Offshore staff
ADELAIDE/PARIS/HOUSTON – Three more oil companies are taking steps to trim their planned capex investments for 2020.
Santos is reducing its budgeted capital expenditure this year by $550 million. In addition, the company is targeting a $50-million reduction in 2020 cash production costs, and a free cashflow breakeven oil price of $25/bbl.
Some of the savings will come from re-phasing in expenditure for the Barossa gas development offshore northern Australia.
The company still expects to complete its acquisition of ConocoPhillips’ Australia interests during the first half of 2020, subject to third-party consents and regulatory approvals, giving it operatorship of the producing Bayu-Undan field in the Timor Sea and the Darwin LNG complex.
Recently Santos announced a conditional agreement to sell 25% of its stakes in Bayu-Undan and Darwin LNG to South Korea’s SK E&S for $390 million and it remains in advanced discussions other parties interested in taking equity in Barossa.
Taking into account the ConocoPhillips acquisition and the deferral of major growth projects, Santos’ debt covenants have sufficient headroom and are not under threat at current oil prices for a number of years, the company said.
Total will implement capex cuts of more than $3 billion (a reduction of more than 20%), limiting 2020 net investments to less than $15 billion. The savings will be mainly in the form of short-cycle flexible capex.
In addition, the company plans $800 million of operating savings this year vs the $300 million it had previously planned.
Talos Energy said it would seek further cuts this year in addition to the $170 million it identified last week.
Despite the current commodity environment, the company expects to continue generating positive free cashflow in 2020, assuming an oil price in the mid-$20s/bbl over the remainder of the year.
The company said it remained committed to various infrastructure-led, short-cycle projects focused on lowering the lifting cost structure of its assets by adding incremental barrels through existing fixed-cost offshore production facilities.

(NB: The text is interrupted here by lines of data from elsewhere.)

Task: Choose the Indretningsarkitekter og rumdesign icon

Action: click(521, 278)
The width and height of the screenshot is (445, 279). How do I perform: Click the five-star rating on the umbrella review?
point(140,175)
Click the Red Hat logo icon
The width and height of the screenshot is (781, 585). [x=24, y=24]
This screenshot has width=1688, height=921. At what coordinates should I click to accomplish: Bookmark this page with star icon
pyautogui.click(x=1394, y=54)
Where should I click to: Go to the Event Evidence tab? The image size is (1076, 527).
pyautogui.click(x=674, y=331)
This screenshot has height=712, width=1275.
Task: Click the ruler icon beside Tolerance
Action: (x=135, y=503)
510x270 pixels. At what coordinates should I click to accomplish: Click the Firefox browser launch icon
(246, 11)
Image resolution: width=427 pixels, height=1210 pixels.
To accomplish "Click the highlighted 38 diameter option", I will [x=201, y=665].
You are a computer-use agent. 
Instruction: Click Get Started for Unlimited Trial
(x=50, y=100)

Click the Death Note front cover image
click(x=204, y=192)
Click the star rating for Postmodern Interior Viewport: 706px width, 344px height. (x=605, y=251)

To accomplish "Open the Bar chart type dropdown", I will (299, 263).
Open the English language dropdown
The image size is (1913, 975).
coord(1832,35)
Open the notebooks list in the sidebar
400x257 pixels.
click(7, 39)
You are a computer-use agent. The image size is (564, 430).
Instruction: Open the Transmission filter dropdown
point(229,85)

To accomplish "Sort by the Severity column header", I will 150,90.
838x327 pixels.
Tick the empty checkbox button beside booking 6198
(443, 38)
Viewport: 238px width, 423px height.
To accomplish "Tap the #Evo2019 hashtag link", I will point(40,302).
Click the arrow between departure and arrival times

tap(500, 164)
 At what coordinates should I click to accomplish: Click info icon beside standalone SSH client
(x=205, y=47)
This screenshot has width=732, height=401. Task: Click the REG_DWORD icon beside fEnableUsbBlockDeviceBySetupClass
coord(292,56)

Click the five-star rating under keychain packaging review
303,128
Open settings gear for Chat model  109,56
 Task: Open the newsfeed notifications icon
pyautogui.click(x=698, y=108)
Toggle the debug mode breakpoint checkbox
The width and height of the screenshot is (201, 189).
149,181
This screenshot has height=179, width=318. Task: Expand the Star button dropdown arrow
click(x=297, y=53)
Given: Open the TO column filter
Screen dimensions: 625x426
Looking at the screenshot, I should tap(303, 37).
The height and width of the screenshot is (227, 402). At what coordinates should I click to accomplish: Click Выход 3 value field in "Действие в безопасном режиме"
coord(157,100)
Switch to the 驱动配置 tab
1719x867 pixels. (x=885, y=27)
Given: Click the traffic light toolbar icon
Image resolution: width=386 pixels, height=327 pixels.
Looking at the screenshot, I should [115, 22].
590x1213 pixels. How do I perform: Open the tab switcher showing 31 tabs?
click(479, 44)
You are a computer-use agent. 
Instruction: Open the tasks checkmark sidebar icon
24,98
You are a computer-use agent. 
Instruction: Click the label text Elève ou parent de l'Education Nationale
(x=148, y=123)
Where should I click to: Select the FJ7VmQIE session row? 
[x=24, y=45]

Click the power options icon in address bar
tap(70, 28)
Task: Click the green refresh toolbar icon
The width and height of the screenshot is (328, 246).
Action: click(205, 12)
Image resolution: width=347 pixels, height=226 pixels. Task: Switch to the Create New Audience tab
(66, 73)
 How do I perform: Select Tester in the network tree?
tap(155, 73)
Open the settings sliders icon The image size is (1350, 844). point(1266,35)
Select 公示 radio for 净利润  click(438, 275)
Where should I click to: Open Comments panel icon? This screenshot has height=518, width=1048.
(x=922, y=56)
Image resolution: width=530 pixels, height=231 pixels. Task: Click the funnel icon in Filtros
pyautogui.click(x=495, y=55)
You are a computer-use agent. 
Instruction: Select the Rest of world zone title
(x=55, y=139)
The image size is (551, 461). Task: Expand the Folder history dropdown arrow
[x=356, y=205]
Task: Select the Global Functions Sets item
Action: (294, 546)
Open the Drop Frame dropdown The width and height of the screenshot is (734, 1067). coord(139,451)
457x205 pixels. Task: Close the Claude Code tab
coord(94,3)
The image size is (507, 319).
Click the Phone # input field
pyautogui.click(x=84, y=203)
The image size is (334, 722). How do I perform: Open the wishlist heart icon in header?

It believes these high margin, low breakeven investments are economic even in current prices.
Also included in the guidance is a limited, but unchanged, portion of Talos’ budget for FEED work related to its Zama oil development offshore Mexico.
President and CEO Timothy S. Duncan said: “We expect to continue to invest in our infrastructure-led short-cycled developments while staying focused on moving Zama forward towards a final investment decision.”